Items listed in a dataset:

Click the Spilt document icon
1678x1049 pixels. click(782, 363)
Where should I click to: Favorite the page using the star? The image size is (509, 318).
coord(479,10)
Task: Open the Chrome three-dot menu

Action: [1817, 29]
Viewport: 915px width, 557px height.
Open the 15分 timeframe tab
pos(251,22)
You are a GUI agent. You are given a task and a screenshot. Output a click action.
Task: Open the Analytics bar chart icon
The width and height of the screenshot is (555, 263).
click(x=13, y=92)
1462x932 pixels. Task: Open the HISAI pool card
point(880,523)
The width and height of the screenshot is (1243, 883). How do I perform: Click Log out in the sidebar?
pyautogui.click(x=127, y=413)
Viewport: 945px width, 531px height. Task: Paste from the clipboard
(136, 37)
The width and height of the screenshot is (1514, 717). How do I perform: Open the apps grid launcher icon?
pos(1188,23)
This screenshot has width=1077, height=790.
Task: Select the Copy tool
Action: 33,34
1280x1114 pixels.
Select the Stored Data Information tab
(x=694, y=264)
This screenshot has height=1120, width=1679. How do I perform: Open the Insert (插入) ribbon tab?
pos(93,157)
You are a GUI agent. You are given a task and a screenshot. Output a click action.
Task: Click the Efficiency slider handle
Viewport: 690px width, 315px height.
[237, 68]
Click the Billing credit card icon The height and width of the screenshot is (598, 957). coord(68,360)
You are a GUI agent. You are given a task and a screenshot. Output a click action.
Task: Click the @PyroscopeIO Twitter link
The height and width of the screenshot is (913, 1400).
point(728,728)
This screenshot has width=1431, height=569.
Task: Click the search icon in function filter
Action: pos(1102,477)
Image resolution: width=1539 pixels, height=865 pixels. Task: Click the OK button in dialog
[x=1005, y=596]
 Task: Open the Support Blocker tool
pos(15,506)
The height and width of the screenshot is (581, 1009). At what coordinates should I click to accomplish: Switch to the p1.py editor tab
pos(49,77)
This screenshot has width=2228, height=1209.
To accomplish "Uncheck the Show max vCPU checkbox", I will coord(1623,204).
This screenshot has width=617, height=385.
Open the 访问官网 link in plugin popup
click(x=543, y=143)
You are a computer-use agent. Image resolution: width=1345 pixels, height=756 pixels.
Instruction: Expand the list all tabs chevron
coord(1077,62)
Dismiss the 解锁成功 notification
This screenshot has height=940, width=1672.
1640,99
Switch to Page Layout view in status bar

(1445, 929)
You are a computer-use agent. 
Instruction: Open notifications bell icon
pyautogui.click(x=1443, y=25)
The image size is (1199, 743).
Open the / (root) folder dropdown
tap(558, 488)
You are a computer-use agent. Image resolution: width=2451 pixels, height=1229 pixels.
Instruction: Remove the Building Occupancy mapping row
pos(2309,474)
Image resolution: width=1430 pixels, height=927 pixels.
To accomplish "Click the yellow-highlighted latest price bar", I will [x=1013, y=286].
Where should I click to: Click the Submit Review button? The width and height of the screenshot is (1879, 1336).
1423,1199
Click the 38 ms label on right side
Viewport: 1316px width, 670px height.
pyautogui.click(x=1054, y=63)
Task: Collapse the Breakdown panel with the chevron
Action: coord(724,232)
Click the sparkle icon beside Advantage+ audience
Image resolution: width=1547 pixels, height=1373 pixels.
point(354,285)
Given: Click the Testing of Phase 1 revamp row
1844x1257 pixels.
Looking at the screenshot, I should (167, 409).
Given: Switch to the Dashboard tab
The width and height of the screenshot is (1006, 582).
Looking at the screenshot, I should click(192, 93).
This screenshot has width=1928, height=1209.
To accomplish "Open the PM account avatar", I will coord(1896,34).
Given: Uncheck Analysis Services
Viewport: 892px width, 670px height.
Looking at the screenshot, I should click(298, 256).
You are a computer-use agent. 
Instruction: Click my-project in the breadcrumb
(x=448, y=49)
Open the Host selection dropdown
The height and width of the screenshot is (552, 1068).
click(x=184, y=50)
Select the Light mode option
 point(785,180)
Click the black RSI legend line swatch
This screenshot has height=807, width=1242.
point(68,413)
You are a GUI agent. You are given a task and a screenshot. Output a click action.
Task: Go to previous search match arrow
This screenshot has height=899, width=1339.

Problem to work on:
Using the records above, restate word for word the lines from the one with "Given: Switch to the Dashboard tab" through the one with "Given: Uncheck Analysis Services", both included.

Written response:
Given: Switch to the Dashboard tab
The width and height of the screenshot is (1006, 582).
Looking at the screenshot, I should click(192, 93).
This screenshot has width=1928, height=1209.
To accomplish "Open the PM account avatar", I will coord(1896,34).
Given: Uncheck Analysis Services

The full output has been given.